Y11 Coursework Folders - they only need the individual scores putting on, I haven't actually got any marking to do...
and Y10 Controlled Assessment marking. I just couldn't face it after all the other marking I had to do.

These jobs will have to be done on another rainy, miserable day. Probably Sunday afternoon, knowing me. But I've broken the back of it.

The thing about working at home during the holidays is that you can do it if you guard yourself against distractions. I tend to find I'm fine as long as I don't start reading that book, or traipsing round the internet looking for 'resources' which I know will be quicker to make myself. If you're working in school, I find, you tend to want to leave, so get less distracted.

The problem is, that you're bringing work home. And that's never a good thing for your work-life balance. We all know how important work-life balance is: if you type 'Teaching' and 'Work-life balance' into Google, you come up with over 6 million hits. 6 million! There are books, courses, articles, advice...

These Top Tips come from Teaching Expertise, and although I don't agree with all of them ('me time'???), I totally agree with number 2.
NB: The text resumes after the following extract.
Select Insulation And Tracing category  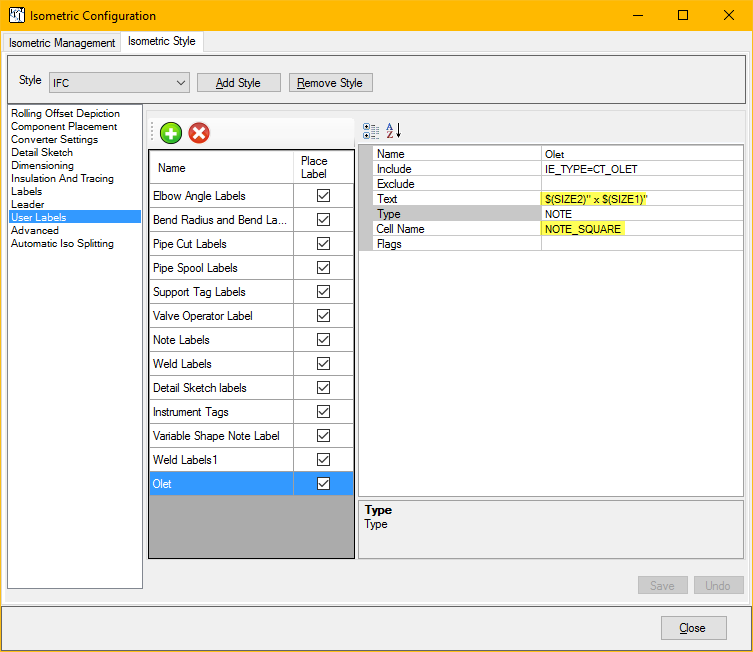point(62,179)
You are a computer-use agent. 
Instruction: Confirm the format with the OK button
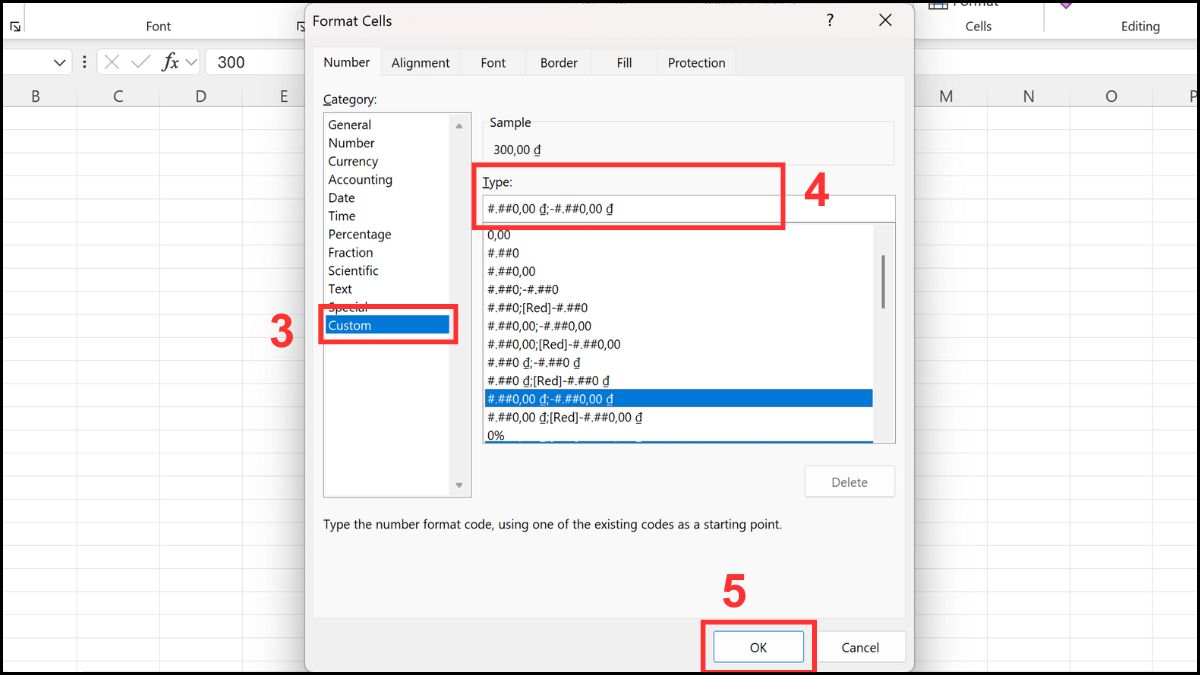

  1. Think of your day as 24 hours. Decide how much time you are going to spend sleeping, eating, being with family, working, leisure and time for 'me'. This isn't always easy, but try just 10 minutes for yourself at first, and build up.
  2. If you take work home, set times when you will deal with this and be strict about it. Don't get distracted and then allow the work to drag on all night/weekend. Make sure you have a 'stop time' so that you can relax.
  3. Once you've built up on 10 minutes 'for me', try to spend 30 minutes
    just doing nothing. If you can, let your mind drift.
  4. Clear your desk every evening and be less hassled when you get in the next day.
  5. Keep up to date with technological short cuts. Ask your IT department to advise.
  6. Delegate more - be honest, is there anything you can pass to the school office, or the support assistants?
  7. Ban sticky notes from your desk. You'll be distracted and react to them, rather than completing anything.
  8. Refuse to argue over small things. It's a waste of time to bicker and causes more stress in the end.
  9. Above all - strike a balance: work out when you have to give 100% and when just 70% will be OK.